- Born: 1 February 1635 Rendsburg, Holstein, Germany
- Died: 26 November 1689 (aged 54)
- Other names: Marquard Gude (Gudius)
- Occupations: archaeologist, classical scholar
- Known for: Greek and Latin inscriptions

= Marquard Gude =

German archaeologist

Marquard Gude (Gudius) (1 February 1635 – 26 November 1689) was a German archaeologist and classical scholar, most famous for his collection of Greek and Latin inscriptions.

He was born at Rendsburg in Holstein, Germany. He was originally intended for the law, but from an early age showed a decided preference for classical studies. In 1658 he went to the Netherlands in the hope of finding work as a teacher of classics, and in the following year, through the influence of JF Gronovius, he obtained the post of tutor and travelling companion to a wealthy young Dutchman, Samuel Schars.

During his travels Gude seized the opportunity of copying inscriptions and manuscripts.

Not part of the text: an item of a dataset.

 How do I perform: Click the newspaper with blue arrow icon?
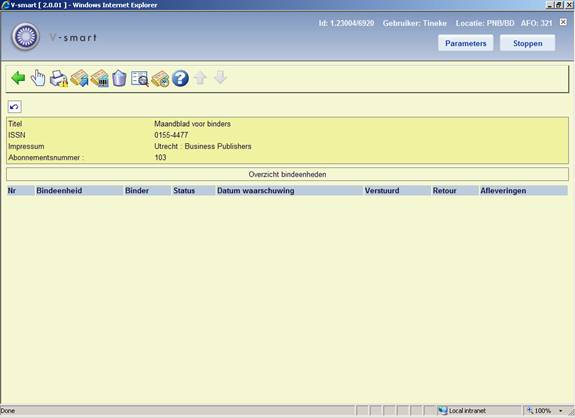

At the earnest request of his pupil, who had become greatly attached to him, Gude refused more than one professional appointment, and it was not until 1671 that he accepted the post of librarian to Duke Christian Albert of Holstein-Gottorp.

Schars, who had accompanied Gude, died in 1675, and left him the greater part of his property. In 1678 Gude, having quarrelled with the duke, retired into private life; but in 1682 he entered the service of Christian V of Denmark as counsellor of the Schleswig-Holstein chancellery, and remained in it almost to the time of his death.

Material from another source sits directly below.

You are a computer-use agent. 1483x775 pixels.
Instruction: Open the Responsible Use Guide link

Gude's great life-work, the collection of Greek and Latin inscriptions, was not published until 1731. Mention may also be made of his first edition (editio princeps) (1661) of the treatise of Hippolytus the Martyr on Antichrist, and of his notes on Phaedrus (with four new fables discovered by him) published in Pieter Burmann's edition (1698). His correspondence (ed. P Burmann, 1697) is the most important authority for the events of Gude's life, besides containing valuable information on the learning of the times. See also J Möller, Cimbria literates, iii., and Conrad Bursian in Allgemeine deutsche Biographie, x.

The "monumental collection of medieval and Renaissance codices in Latin and Greek of Gude's library" which is probably "most important 17th-century private collection of manuscripts north of the Alps" is today in the ducal library, Herzog August Bibliothek (HAB), in Wolfenbüttel. It is fortunate that the manuscripts in this collection were not dispersed after Gude's death but instead were brought to the HAB by the librarian Gottfried Wilhelm Leibniz.